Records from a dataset

----

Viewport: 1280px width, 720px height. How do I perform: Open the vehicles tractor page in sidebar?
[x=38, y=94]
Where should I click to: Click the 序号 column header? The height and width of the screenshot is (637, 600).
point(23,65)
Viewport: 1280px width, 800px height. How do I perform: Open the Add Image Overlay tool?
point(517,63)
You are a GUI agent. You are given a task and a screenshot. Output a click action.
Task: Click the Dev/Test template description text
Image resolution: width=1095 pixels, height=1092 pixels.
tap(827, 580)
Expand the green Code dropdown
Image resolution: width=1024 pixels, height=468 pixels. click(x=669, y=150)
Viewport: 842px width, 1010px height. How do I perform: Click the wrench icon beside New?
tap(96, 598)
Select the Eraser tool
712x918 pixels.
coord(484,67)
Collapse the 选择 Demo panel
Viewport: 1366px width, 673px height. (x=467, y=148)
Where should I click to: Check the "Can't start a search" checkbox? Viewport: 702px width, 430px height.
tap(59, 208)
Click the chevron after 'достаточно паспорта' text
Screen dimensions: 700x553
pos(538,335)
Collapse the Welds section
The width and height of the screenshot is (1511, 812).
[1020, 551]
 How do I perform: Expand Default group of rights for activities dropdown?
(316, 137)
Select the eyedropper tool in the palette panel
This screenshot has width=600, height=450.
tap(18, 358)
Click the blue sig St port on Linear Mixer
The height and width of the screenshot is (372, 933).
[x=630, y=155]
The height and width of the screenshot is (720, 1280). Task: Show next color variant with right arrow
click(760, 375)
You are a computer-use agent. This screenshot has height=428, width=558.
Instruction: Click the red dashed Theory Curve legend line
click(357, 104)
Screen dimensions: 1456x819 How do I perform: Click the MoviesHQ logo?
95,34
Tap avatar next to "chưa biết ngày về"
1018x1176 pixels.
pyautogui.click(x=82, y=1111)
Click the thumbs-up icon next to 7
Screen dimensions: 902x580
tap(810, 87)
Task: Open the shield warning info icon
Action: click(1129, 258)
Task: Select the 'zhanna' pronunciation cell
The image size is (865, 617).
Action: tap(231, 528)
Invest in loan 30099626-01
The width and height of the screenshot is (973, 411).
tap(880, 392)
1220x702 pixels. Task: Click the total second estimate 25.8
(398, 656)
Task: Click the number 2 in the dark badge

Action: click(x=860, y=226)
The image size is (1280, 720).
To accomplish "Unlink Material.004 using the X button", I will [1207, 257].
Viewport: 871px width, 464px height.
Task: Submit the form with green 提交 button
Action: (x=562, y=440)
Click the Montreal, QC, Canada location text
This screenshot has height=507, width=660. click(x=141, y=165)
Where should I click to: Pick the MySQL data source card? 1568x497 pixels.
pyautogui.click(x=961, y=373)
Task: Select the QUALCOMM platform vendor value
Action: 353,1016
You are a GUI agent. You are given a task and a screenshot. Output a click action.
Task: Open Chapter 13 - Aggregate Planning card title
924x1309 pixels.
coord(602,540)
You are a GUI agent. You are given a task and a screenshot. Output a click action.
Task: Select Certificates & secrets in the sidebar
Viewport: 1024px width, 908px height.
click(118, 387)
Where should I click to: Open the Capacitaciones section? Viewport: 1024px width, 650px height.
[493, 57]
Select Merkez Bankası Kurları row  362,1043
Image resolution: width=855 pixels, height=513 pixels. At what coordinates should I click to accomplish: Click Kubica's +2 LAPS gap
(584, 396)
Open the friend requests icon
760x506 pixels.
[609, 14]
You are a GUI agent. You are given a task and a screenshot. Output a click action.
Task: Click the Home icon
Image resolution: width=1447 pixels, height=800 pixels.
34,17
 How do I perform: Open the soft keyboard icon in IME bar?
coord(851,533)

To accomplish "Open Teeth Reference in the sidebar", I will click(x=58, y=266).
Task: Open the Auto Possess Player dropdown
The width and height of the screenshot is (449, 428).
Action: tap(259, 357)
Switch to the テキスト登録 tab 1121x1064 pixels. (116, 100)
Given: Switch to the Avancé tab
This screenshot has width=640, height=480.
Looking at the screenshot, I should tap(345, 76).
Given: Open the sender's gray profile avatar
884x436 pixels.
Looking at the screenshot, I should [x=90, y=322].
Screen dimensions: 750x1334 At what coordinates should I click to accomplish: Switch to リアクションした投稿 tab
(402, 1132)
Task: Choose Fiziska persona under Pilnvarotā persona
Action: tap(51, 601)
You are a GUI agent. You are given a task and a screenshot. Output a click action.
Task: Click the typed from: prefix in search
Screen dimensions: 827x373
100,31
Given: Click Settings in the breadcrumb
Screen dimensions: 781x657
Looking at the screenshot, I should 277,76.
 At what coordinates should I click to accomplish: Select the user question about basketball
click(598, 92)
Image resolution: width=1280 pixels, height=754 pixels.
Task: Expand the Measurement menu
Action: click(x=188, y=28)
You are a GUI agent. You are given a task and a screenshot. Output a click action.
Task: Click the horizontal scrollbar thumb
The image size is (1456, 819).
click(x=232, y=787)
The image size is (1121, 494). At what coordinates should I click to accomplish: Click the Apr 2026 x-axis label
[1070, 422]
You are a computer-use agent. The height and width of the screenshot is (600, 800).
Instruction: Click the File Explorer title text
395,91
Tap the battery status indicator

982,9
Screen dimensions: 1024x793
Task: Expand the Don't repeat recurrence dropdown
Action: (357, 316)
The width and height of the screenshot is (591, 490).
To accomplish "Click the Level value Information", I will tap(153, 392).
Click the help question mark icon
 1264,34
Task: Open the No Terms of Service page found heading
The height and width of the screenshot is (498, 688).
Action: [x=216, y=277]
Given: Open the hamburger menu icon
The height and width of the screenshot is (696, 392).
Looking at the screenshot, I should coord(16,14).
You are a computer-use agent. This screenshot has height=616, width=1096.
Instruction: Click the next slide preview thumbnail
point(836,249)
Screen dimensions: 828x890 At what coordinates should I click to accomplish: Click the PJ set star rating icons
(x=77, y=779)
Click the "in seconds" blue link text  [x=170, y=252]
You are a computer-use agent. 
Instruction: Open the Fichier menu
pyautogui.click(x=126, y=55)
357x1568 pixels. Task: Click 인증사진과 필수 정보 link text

----

- **YOUR GOAL**
When you reach the line with "Given: Open the sender's gray profile avatar" in the records above, start writing out lines exactly, and stop once the line with "Task: Click the typed from: prefix in search" has been written; include nothing else.

- **EXERCISE RESPONSE**
Given: Open the sender's gray profile avatar
884x436 pixels.
Looking at the screenshot, I should [x=90, y=322].
Screen dimensions: 750x1334 At what coordinates should I click to accomplish: Switch to リアクションした投稿 tab
(402, 1132)
Task: Choose Fiziska persona under Pilnvarotā persona
Action: tap(51, 601)
You are a GUI agent. You are given a task and a screenshot. Output a click action.
Task: Click the typed from: prefix in search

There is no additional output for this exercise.